● Stored data entries
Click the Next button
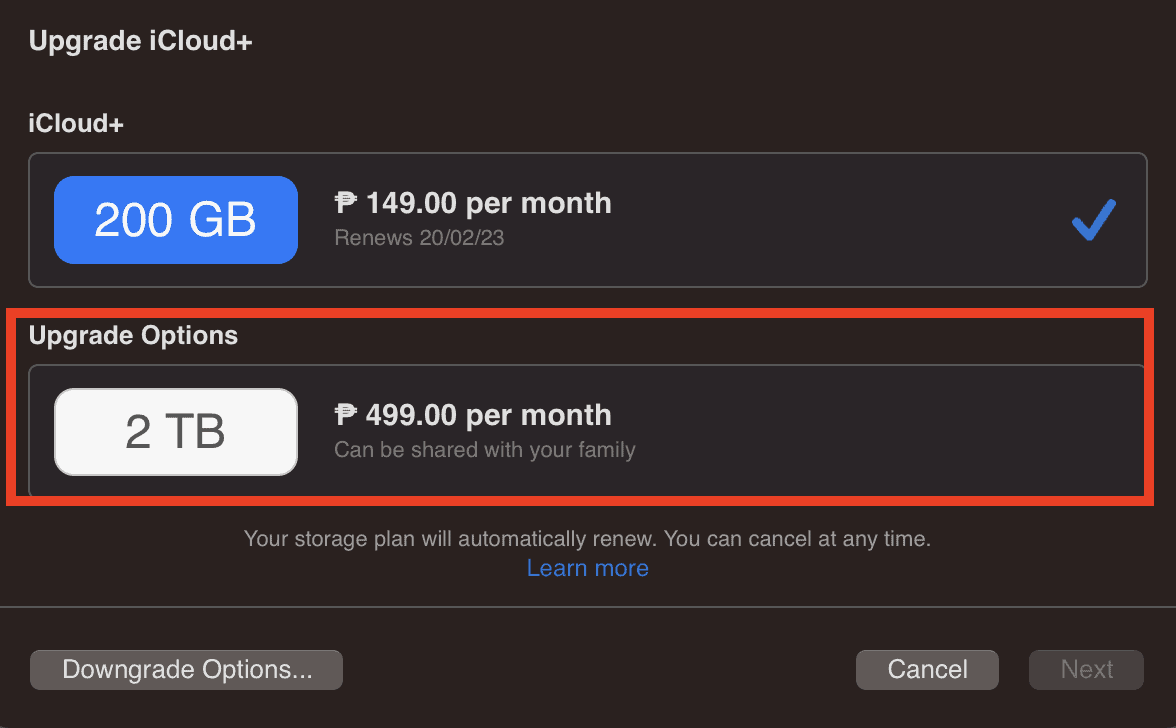Image resolution: width=1176 pixels, height=728 pixels. coord(1087,670)
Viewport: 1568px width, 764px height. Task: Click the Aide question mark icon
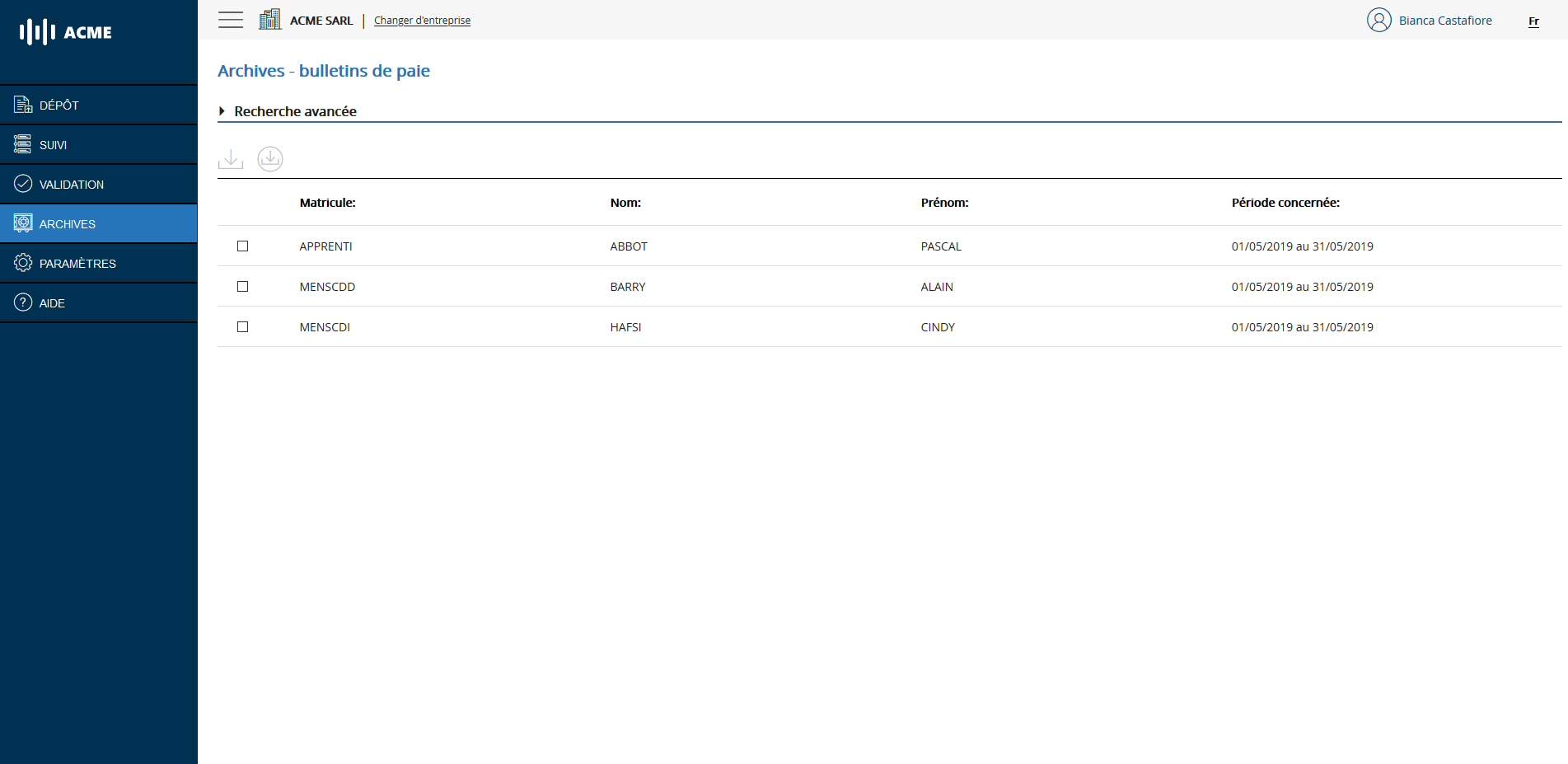(23, 302)
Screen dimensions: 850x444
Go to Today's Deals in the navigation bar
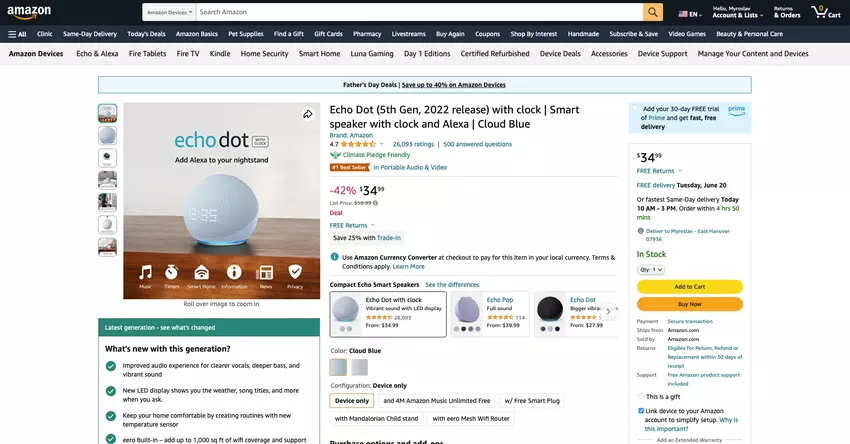(146, 34)
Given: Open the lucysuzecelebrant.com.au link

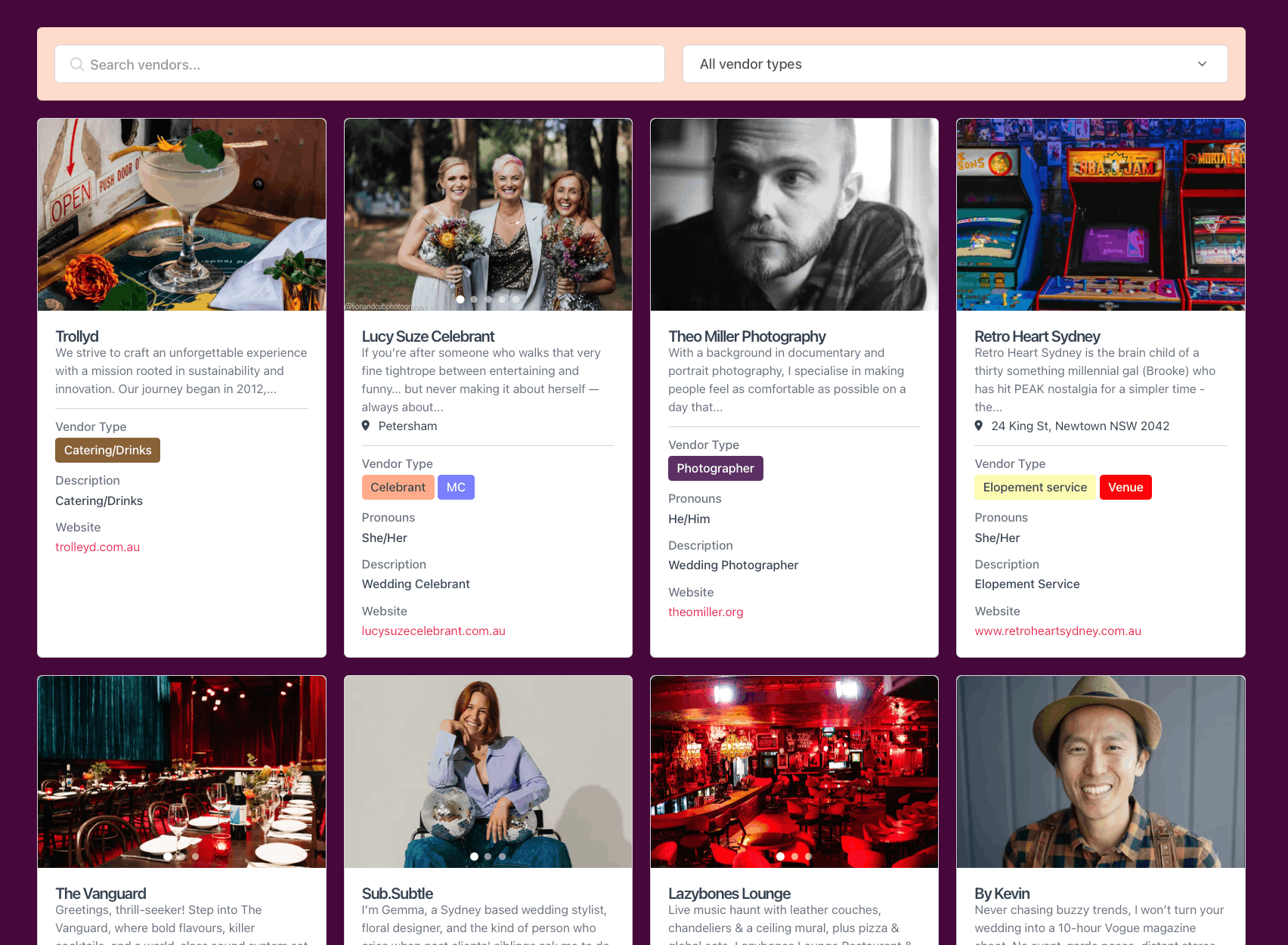Looking at the screenshot, I should tap(433, 631).
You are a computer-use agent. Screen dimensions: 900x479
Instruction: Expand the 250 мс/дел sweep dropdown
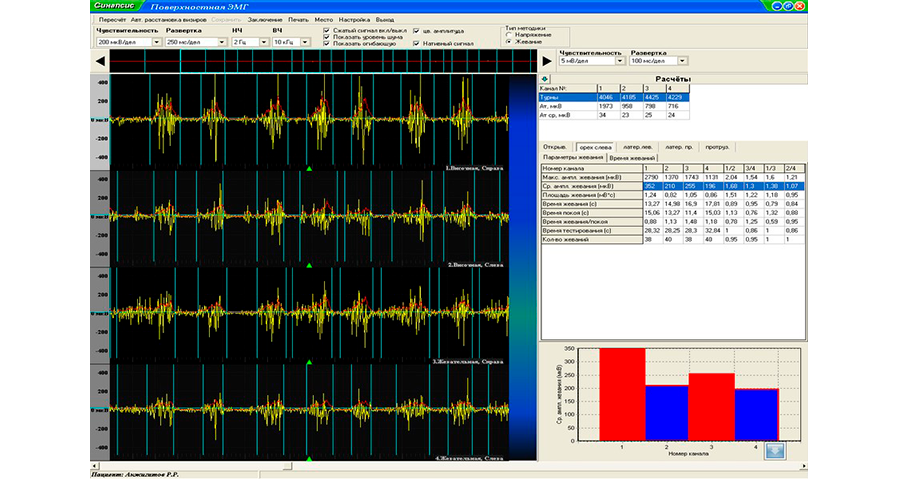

● What you have to do
Return the entries above in full and unchanged, omitting every image.

● Problem solution
Click the Next button
Image resolution: width=1176 pixels, height=728 pixels. coord(1087,670)
Viewport: 1568px width, 764px height. Task: Click the Aide question mark icon
(23, 302)
Screen dimensions: 850x444
Go to Today's Deals in the navigation bar
(146, 34)
Given: Open the lucysuzecelebrant.com.au link

Looking at the screenshot, I should tap(433, 631).
You are a computer-use agent. Screen dimensions: 900x479
Instruction: Expand the 250 мс/дел sweep dropdown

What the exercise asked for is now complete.